Quickstart: Using Tessera on a Single Sample
Source:vignettes/vignette_basic.Rmd
vignette_basic.RmdLibs
suppressPackageStartupMessages({
library(tessera)
## Downstream analysis in Seurat V5
library(Seurat)
## Plotting functions
## Not imported by Tessera
library(ggplot2)
library(ggthemes)
library(viridis)
library(patchwork)
})
fig.size <- function(h, w) {
options(repr.plot.height = h, repr.plot.width = w)
}Data
Small sample MERFISH dataset from Chen et al:
https://www.biorxiv.org/content/10.1101/2023.04.04.535379v1.abstract
data('tessera_warmup')
counts = tessera_warmup$counts
meta_data = tessera_warmup$meta_data
meta_vars_include = c('type')
fig.size(8, 8)
ggplot() +
geom_point(data = meta_data, aes(X, Y, color = type)) +
theme_void() +
scale_color_tableau() +
coord_sf(expand = FALSE) +
NULL
Some coarse grained cell types are predefined here, to help interpret the tiles we get below.
table(meta_data$type)
#>
#> Epithelial Fibroblast Lymphocyte Mast Myeloid Plasma Vascular
#> 634 588 829 18 491 206 411Get Tiles
Run the Tessera algorithm to get tiles in one function.

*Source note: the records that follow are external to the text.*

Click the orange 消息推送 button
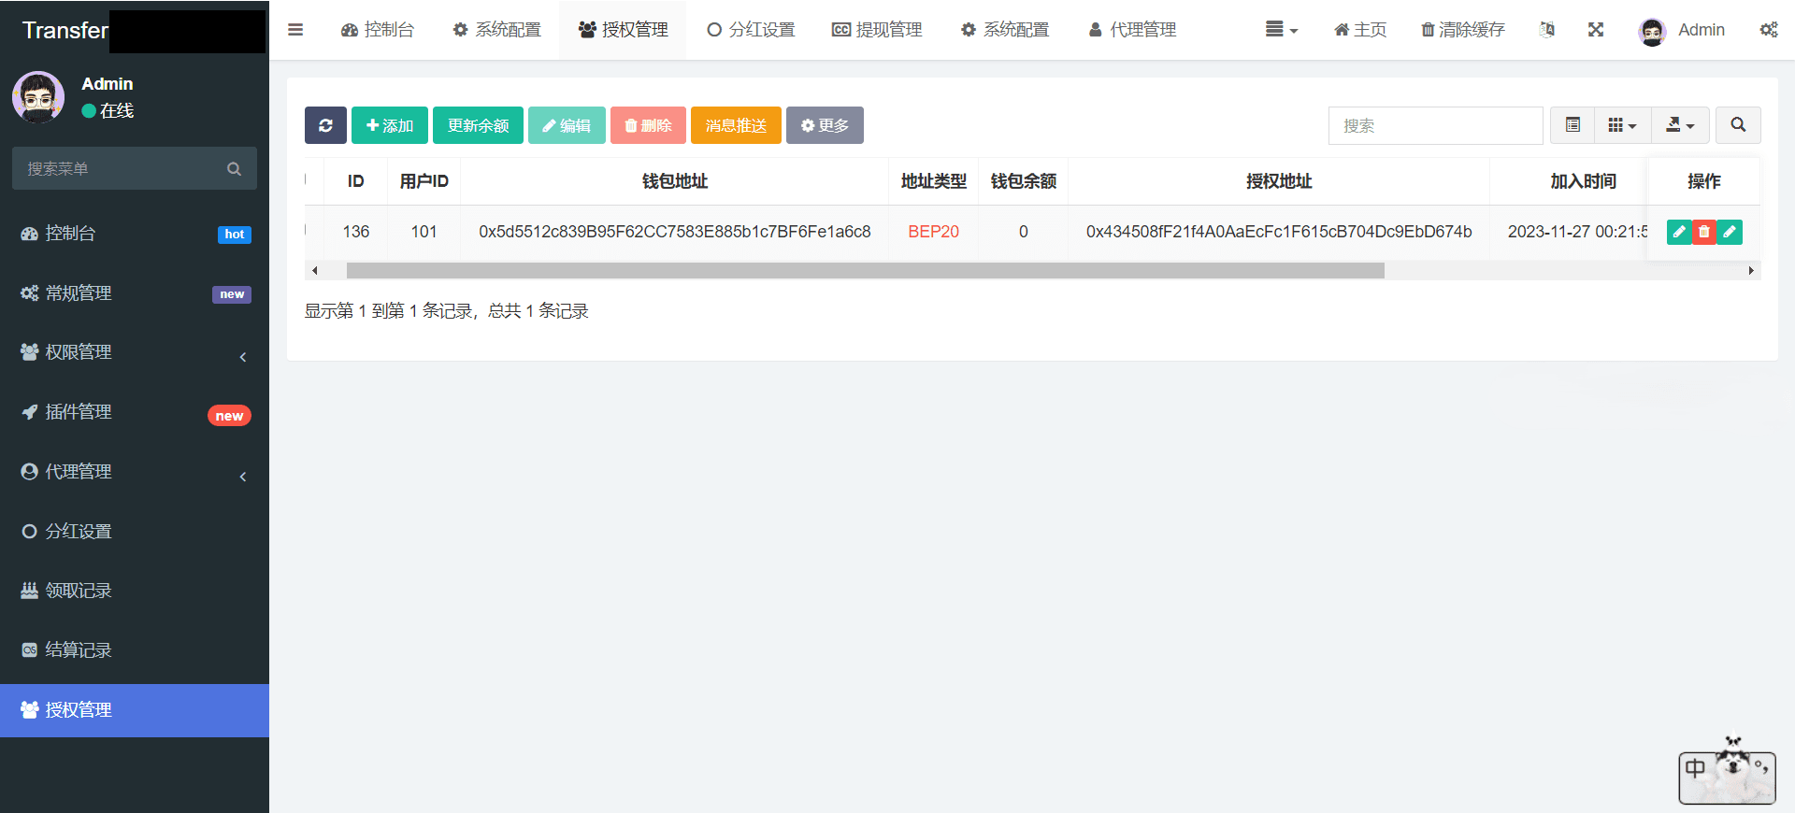 736,125
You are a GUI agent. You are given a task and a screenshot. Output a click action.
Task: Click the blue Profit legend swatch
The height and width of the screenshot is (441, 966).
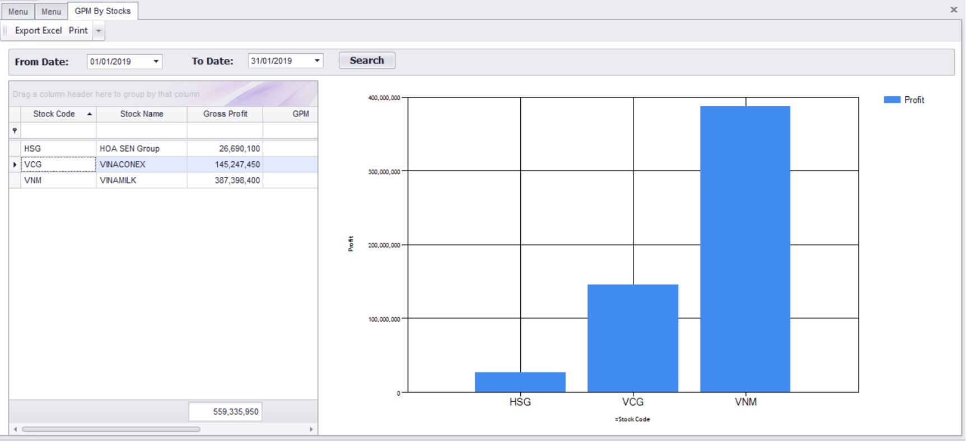(x=892, y=100)
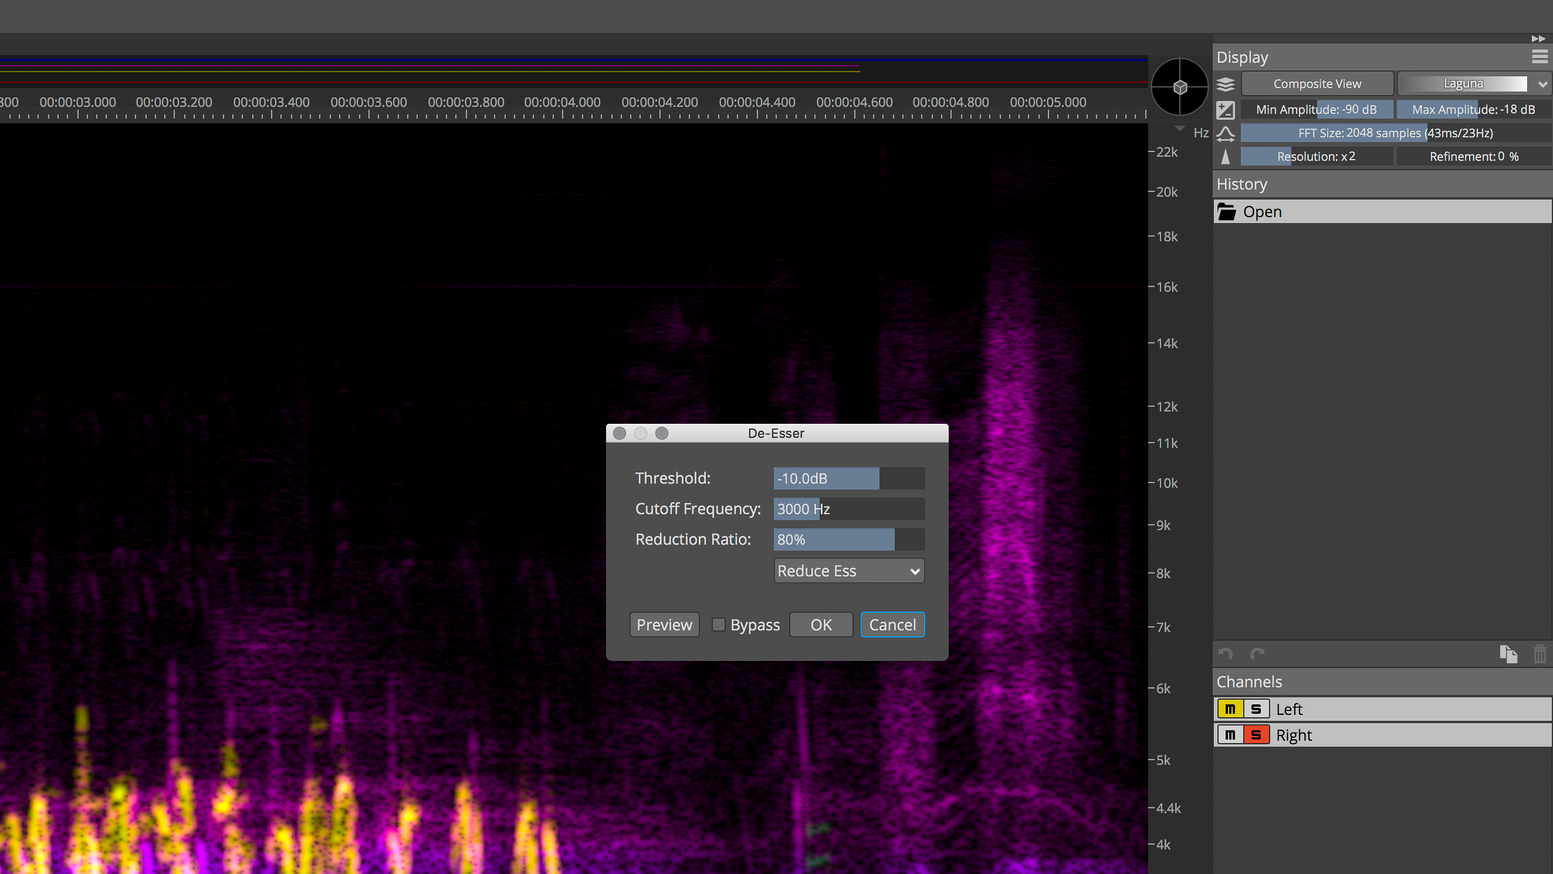The width and height of the screenshot is (1553, 874).
Task: Collapse side panels with double-arrow button
Action: click(x=1538, y=39)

The result is returns in two structures:
- dmt: cell-level information.
- aggs: tile-level information.
The two are tied together through dmt$pts$agg_id
res = GetTiles(
X = meta_data$X,
Y = meta_data$Y,
counts = counts,
meta_data = meta_data,
meta_vars_include = meta_vars_include,
)
#> Warning in GetTiles.default(X = meta_data$X, Y = meta_data$Y, counts = counts,
#> : No embeddings provided. Calculating embeddings using PCA.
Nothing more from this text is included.